Chancellor Victor Boschini said he admires Hyman’s integrity, and that he truly considers the students as student-athletes versus athletes who happen to be students; an idea that Garland seconded, saying Hyman improved student-athlete graduation rates during his tenure at Miami (Ohio).

“The bottom line is Hyman is a quality individual in a field where I do not often see ‘quality’,” Boschini said in an e-mail. “He truly sees the athletic department as part of the university versus the university as part of the athletic department.”

Hyman said the athletic department wants to continue to help the university accomplish its goals, but he said the specific accomplishments are not as important as the overall well being of the athletic department and the university.

“I don’t look at the micro, I look at the macro,” Hyman said. “People feel they are making an investment and people are proud of the athletic department. All the wins and losses run together over time. It’s developing a relationship with individuals and working together that is the most important.”

One of his relationships that will be getting even more attention in the future is with Boschini. Boschini will be taking over the athletic duties of the provost and after June 1, he said Hyman will be reporting only to his office.

Fortunately for the university, the healthy skepticism Hyman has toward the media does not carry over into his view of the future, although he admitted the future will be different from what people have become accustom to.

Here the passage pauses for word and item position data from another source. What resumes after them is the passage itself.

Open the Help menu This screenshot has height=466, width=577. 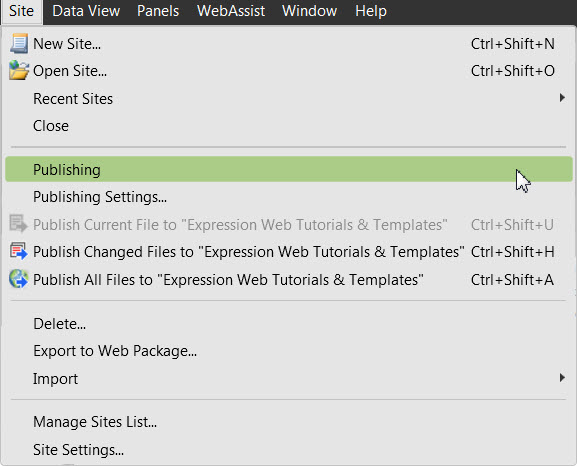coord(371,11)
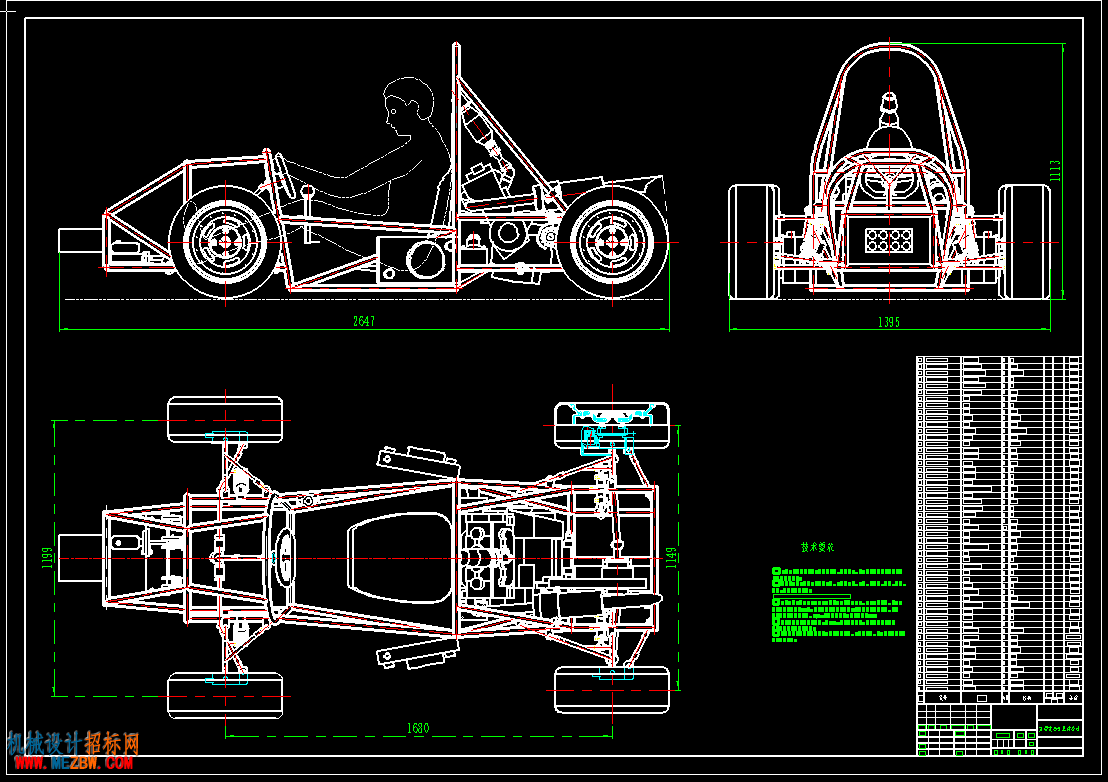The image size is (1108, 782).
Task: Click the front-left tire in top view
Action: pos(225,419)
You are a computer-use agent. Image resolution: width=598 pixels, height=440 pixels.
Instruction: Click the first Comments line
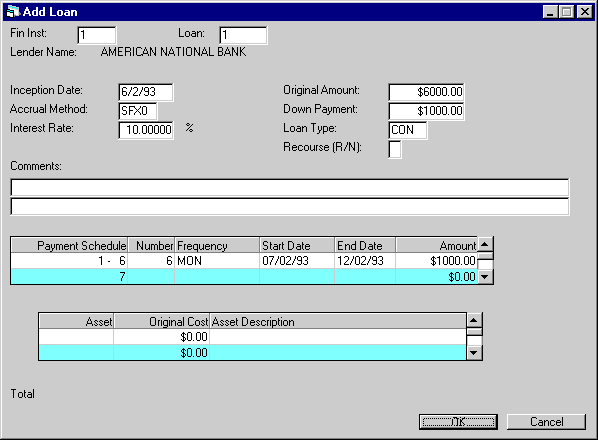tap(290, 188)
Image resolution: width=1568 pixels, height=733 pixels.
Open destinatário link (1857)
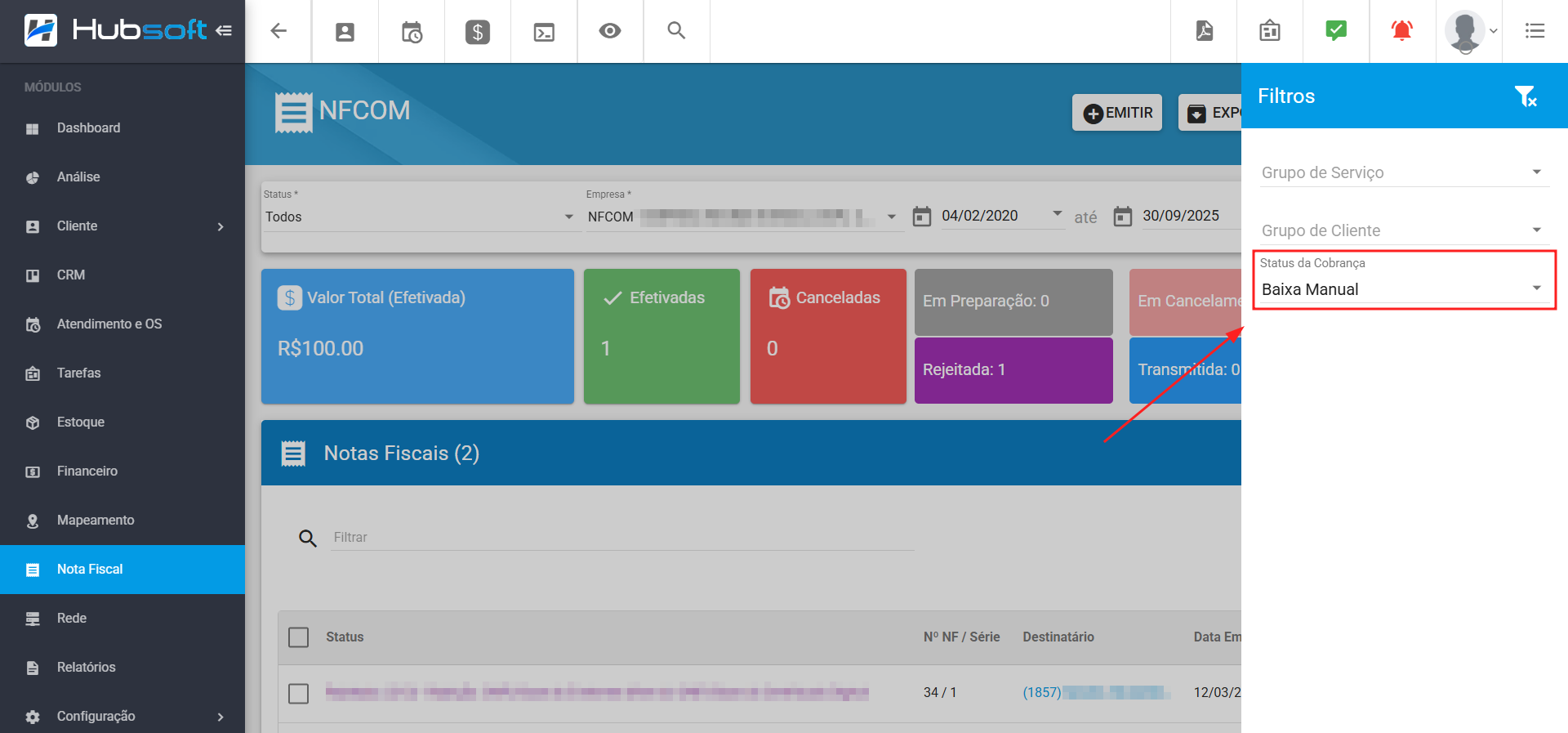(1042, 693)
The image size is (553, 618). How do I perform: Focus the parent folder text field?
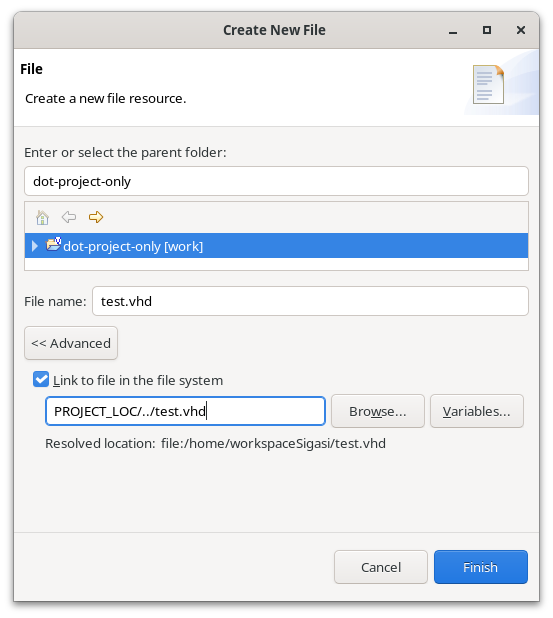276,181
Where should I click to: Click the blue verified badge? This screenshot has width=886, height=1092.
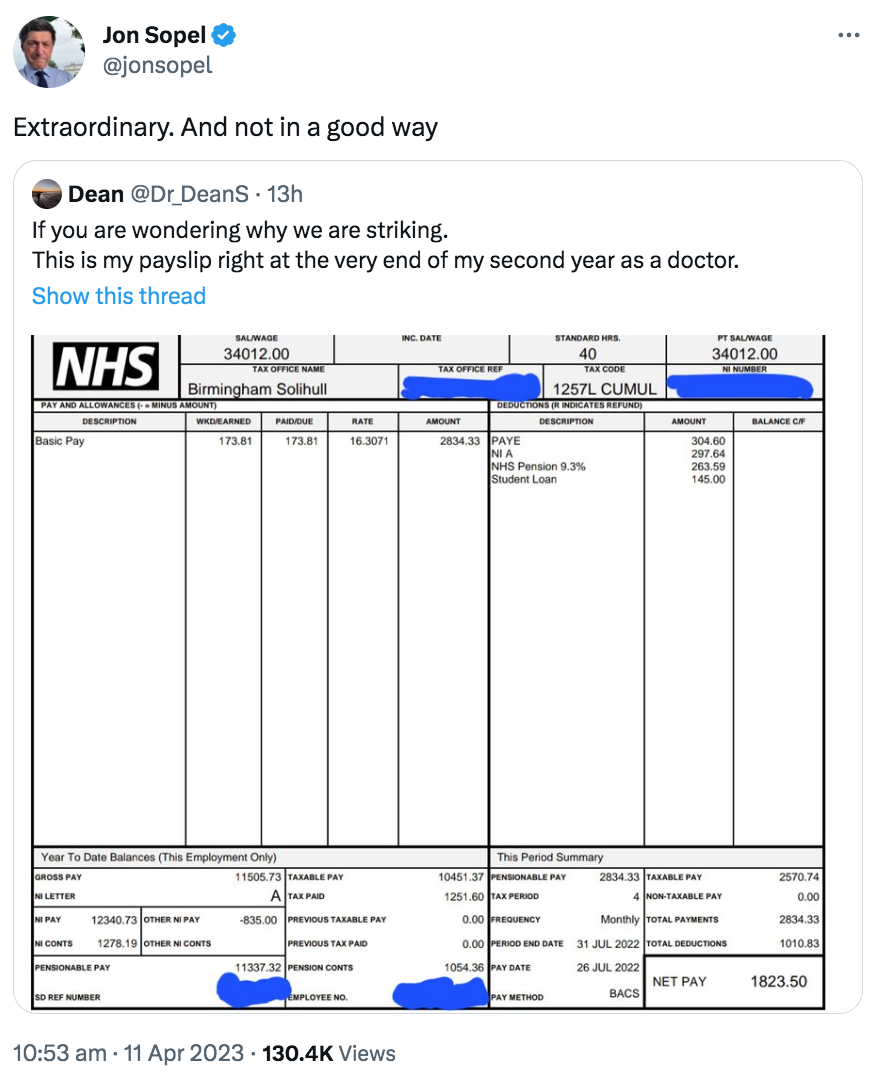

“A lot has been accomplished, and we probably won’t continue to make the giant strides we did in the past,” Hyman said. “Our goal will be to continue to have all our programs competing at the highest level.”

Garland, however, is worried about just one thing when it comes to Hyman’s ability to keep TCU athletics performing at the highest level.

“We are a little concerned about his cowardly streak,” Garland said with a hint of sarcasm masked by honesty. “He did refuse to play us in the GMAC Bowl.”